Bowling for Hope to be a fundraiser for Rez HOPE and Cherokee Children’s Home

by Apr 17, 2019COMMUNITY sgadugi

Principal Chief Richard Sneed, center, is shown with Rez HOPE leaders Katelynn Ledford, left, and Kallup McCoy II in the Office of the Principal Chief on the morning of Wednesday, April 17. Rez HOPE is partnering with Chief Sneed’s office on the Bowling for Hope Fundraiser, benefiting the Rez HOPE program and the Cherokee Children’s Home, to be held at the UltraStar Multi-Tainment Center at Harrah’s Cherokee Casino Resort on Tuesday, May 7. (SCOTT MCKIE B.P./One Feather photo)

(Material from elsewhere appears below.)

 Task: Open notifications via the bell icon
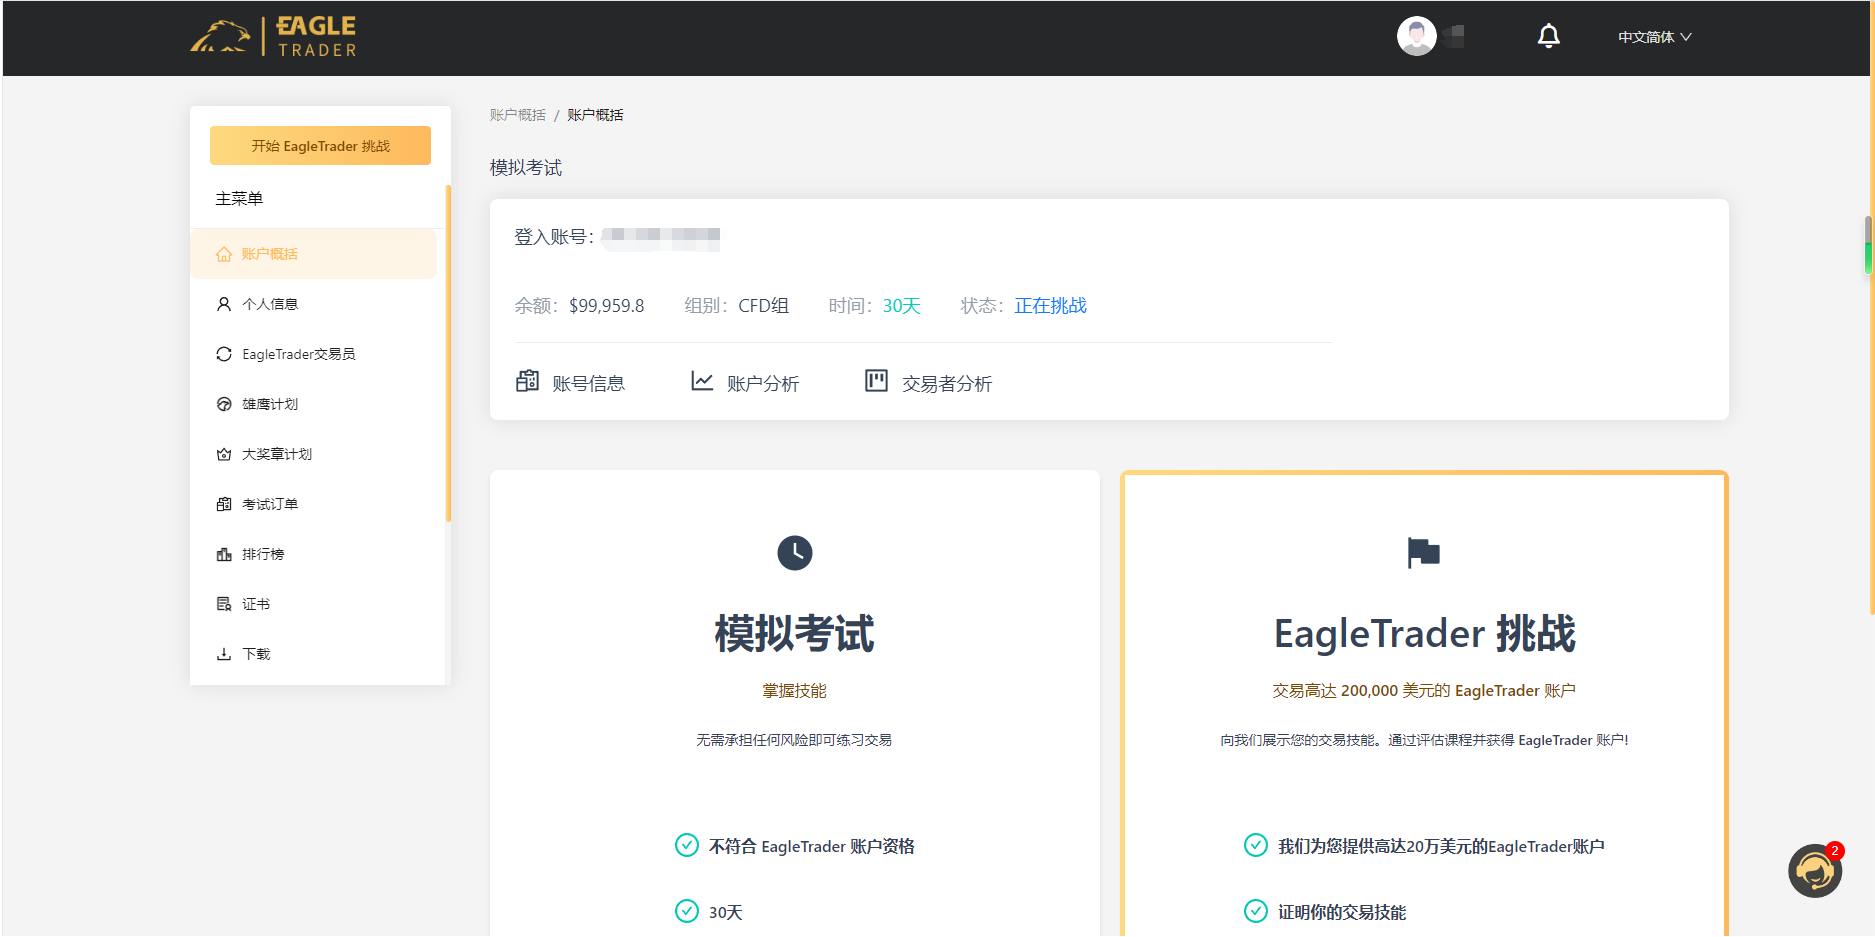click(1548, 35)
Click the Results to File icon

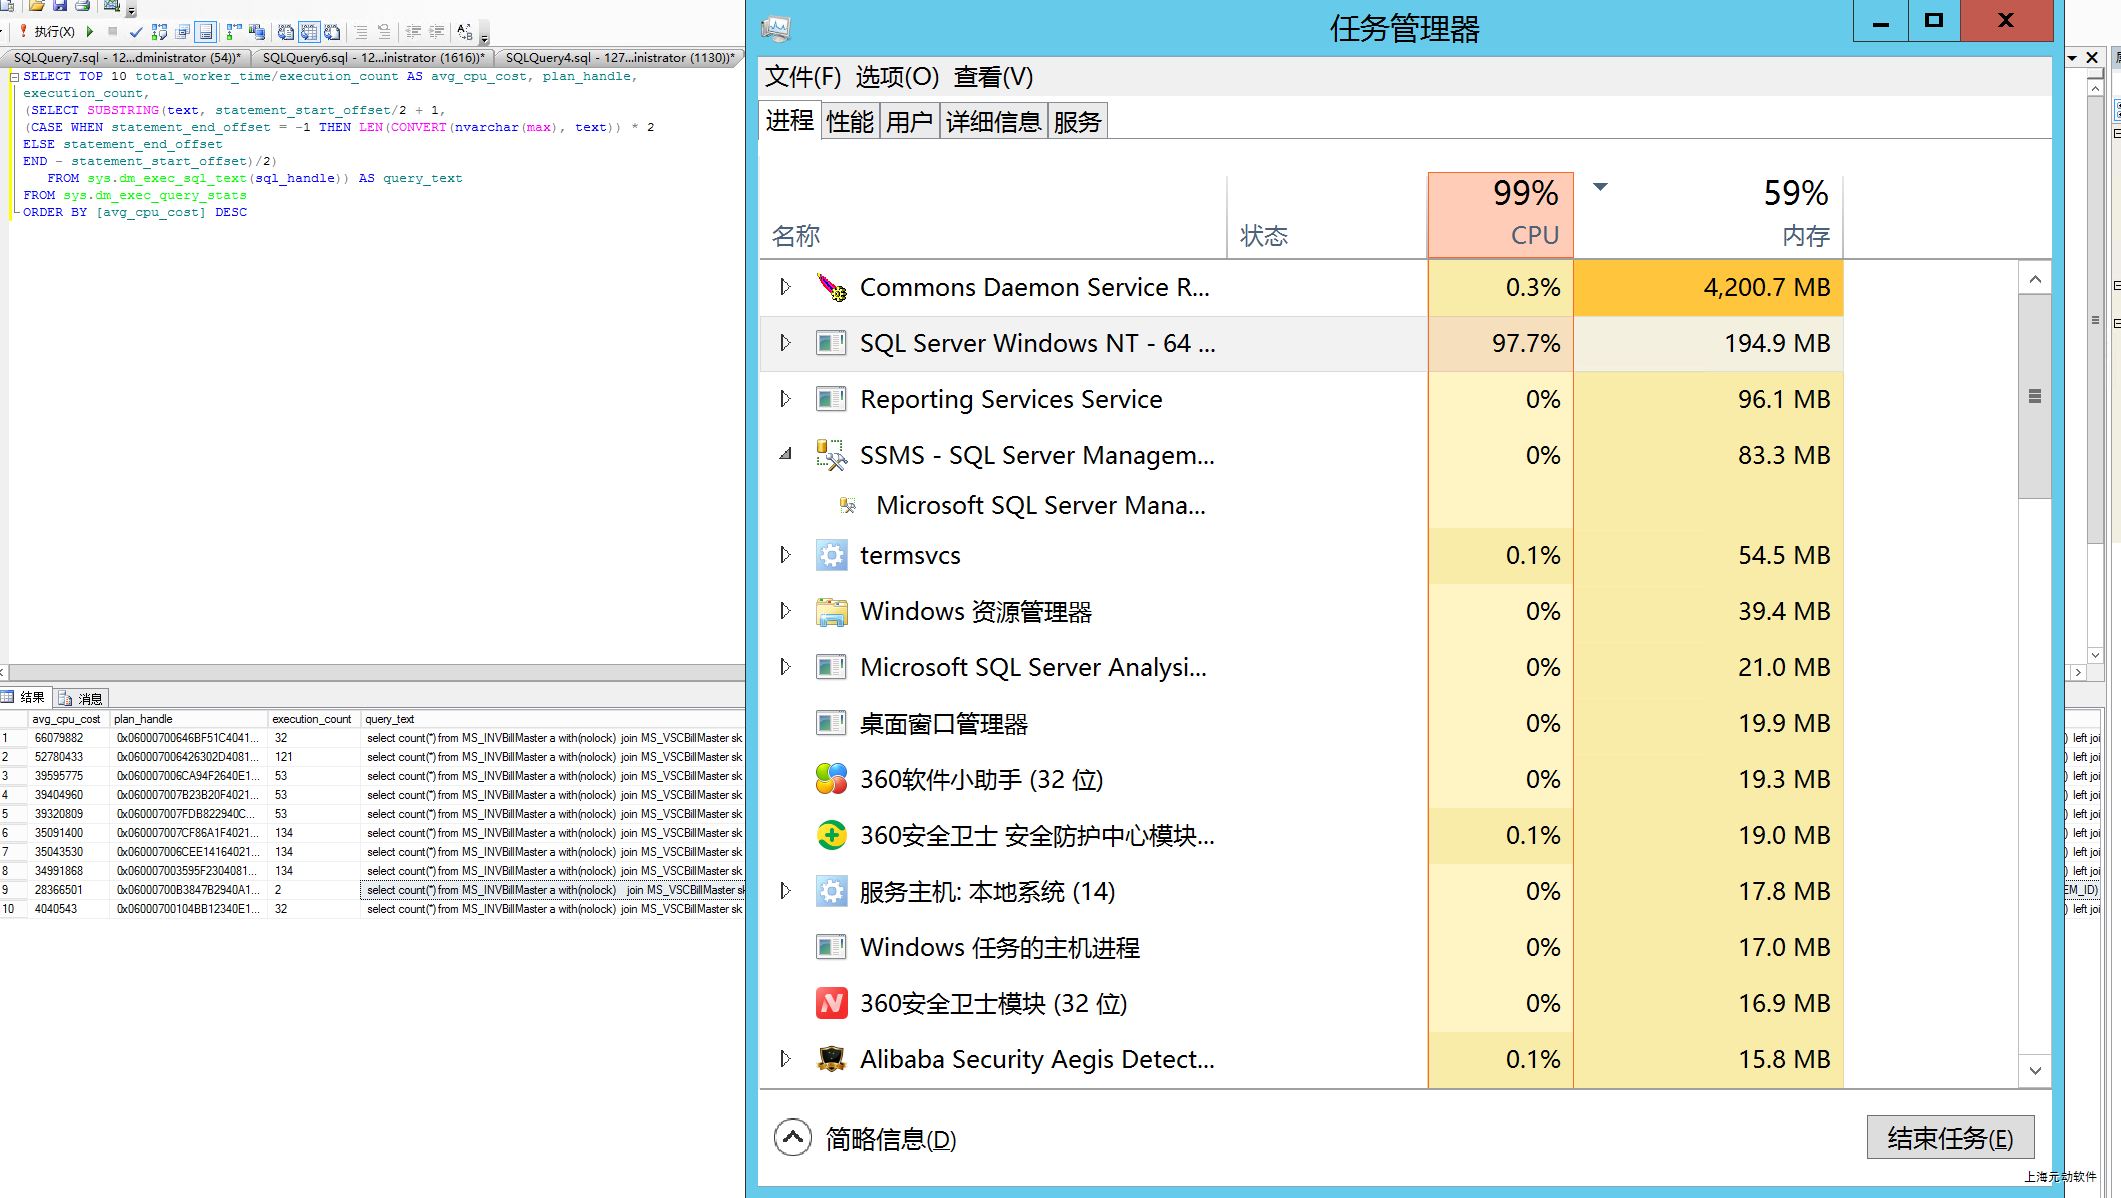tap(332, 32)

Bowling for Hope is being organized as a fundraiser for Rez HOPE and the Cherokee Children’s Home.  The event is being hosted by Rez HOPE, a substance abuse recovery advocacy organization, and the Office of the Principal Chief, and will be held at the UltraStar Multi-Tainment Center at Harrah’s Cherokee Casino Resort on Tuesday, May 7 from 6:30 p.m. to 8:30 p.m.  The cost will be $5 per game (shoe rental included) with the proceeds being split between the two organizations.

“The hub of what is really going to help people in recovery is true community,” said Principal Chief Richard G. Sneed who praised the efforts of Rez HOPE.  “You can’t hire a community.  We’ve got great people in our programs and all of these components that we have, but they’re all sort of ancillary because we’re dealing with human beings and the human component is the hub.  Rez HOPE is really the human components – it’s true community.”

Chief Sneed said that recovery is a 24-hours a day, seven day a week endeavor.  “To me, Rez HOPE has really been the missing component in our community when it comes to recovery.  What Rez HOPE does is put a human face on recovery as opposed to the approach that has been there for 50 years is just punitive – punish, punish, punish.  We’re trying to change the mindset and the culture around recovery to these are our family members – moms, dads, husbands, wives, sons, and daughters.  There’s no one in this community who hasn’t been affected.”

He praised the efforts of Rez HOPE founder Kallup McCoy II and Ledford, “It takes someone to be a champion.  They have really become the champions of recovery in our community.”

Ledford commented, “I would really like to see a lot of our community come out.  It’s not just bowling; it’s so much more meaningful.  We’re trying to get people into recovery.  It touches so many people’s families.  There’s not a family here that hasn’t been affected by it.”

She added, “Our organization is trying to encourage people to come to recovery and that’s what these proceeds are going to help us do.  The Tribe is building the Women’s and Children’s Recovery Home, and we’re wanting to open up the Men’s Home and we’re raising funds for that now.”